Ah, I suppose I was just proving it oculd be done.
To make a new one, you'd do:
public class MyUdf extends EvalFunc<DataBag> {
private static final BagFactory mBagFactory = BagFactory.getInstance();
public DataBag exec(Tuple input) throws IOException {
DataBag output = mBagFactory.newDefaultBag();
for (Tuple t : (DataBag)input.get(0)) {
output.add(t);
}
return output;
}
}
2013/3/18 Kris Coward <[email protected]>
>
> But he asked for a function that returns *another* bag ;)
>
> Snark aside, when returning bags or tuples, it's also worthwhile to at
> least consider also defining the output schema, which for your example
> code would probably mean
>
> public Schema outputSchema(Schema input){
> Schema output = new Schema();
> output.add(input.getField(0));
> return output;
> }
>
> (possibly with some omitted exception handling)
>
> -Kris
>
> On Mon, Mar 18, 2013 at 11:19:17AM +0100, Jonathan Coveney wrote:
> > Absolutely.
> >
> > public class MyUdf extends EvalFunc<DataBag> {
> > public DataBag exec(Tuple input) throws IOException {
> > return (DataBag)input.get(0);
> > }
> > }
> >
> >
> > A dummy example, but there you go.

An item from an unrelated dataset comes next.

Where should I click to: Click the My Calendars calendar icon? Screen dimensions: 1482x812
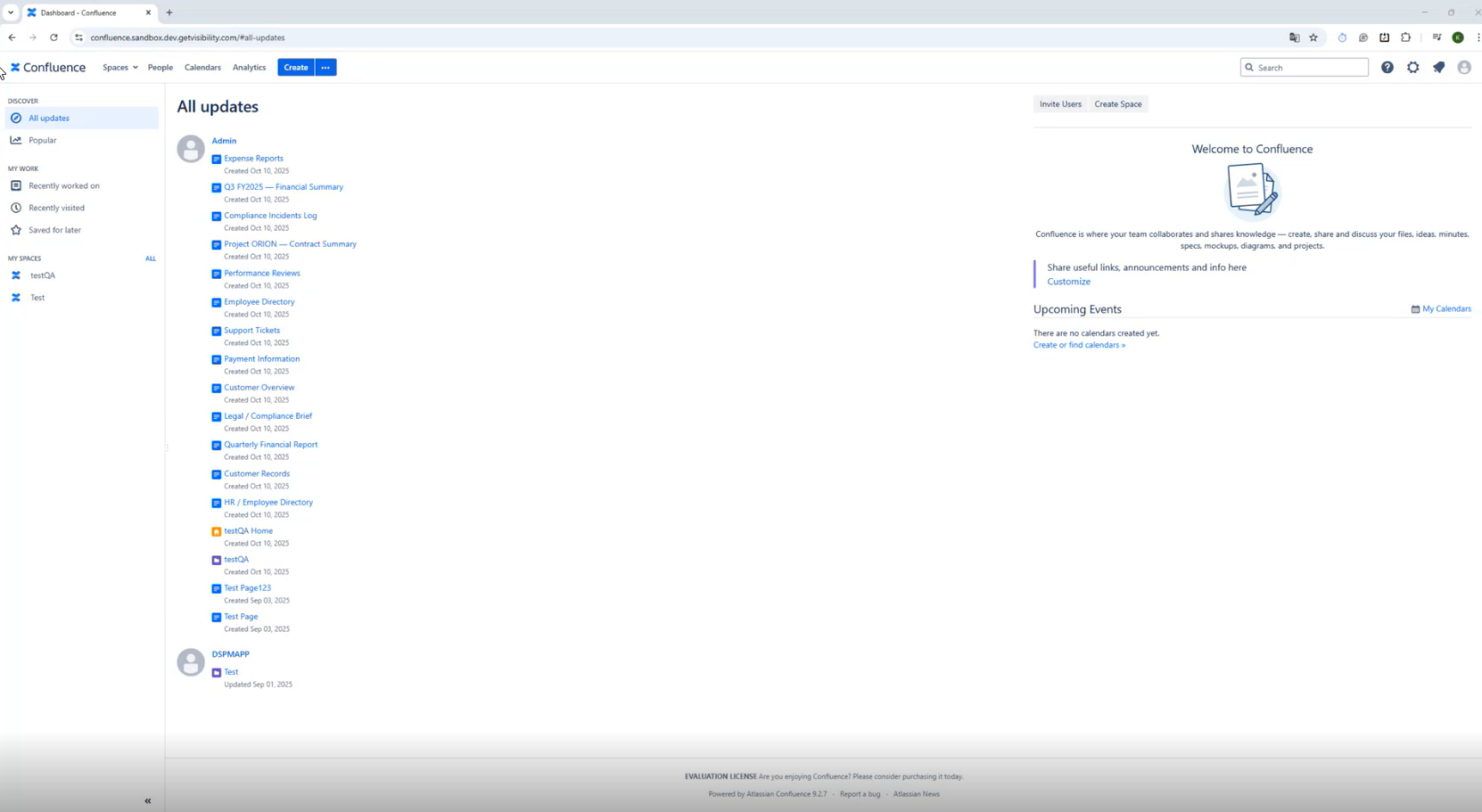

DataBag is a valid pig type like any
> > other, so you just returnit like you would normally.
> >
> >
> > 2013/3/18 pranjal rajput <[email protected]>
> >
> > > Hi,
> > > Can we define a UDF in pig that takes a bag as an input and returns
> another
> > > bag as output?
> > > How can this be done?
> > > Thanks,
> > > --
> > > regards
> > > Pranjal
> > >
>
> --
> Kris Coward http://unripe.melon.org/
> GPG Fingerprint: 2BF3 957D 310A FEEC 4733 830E 21A4 05C7 1FEB 12B3
>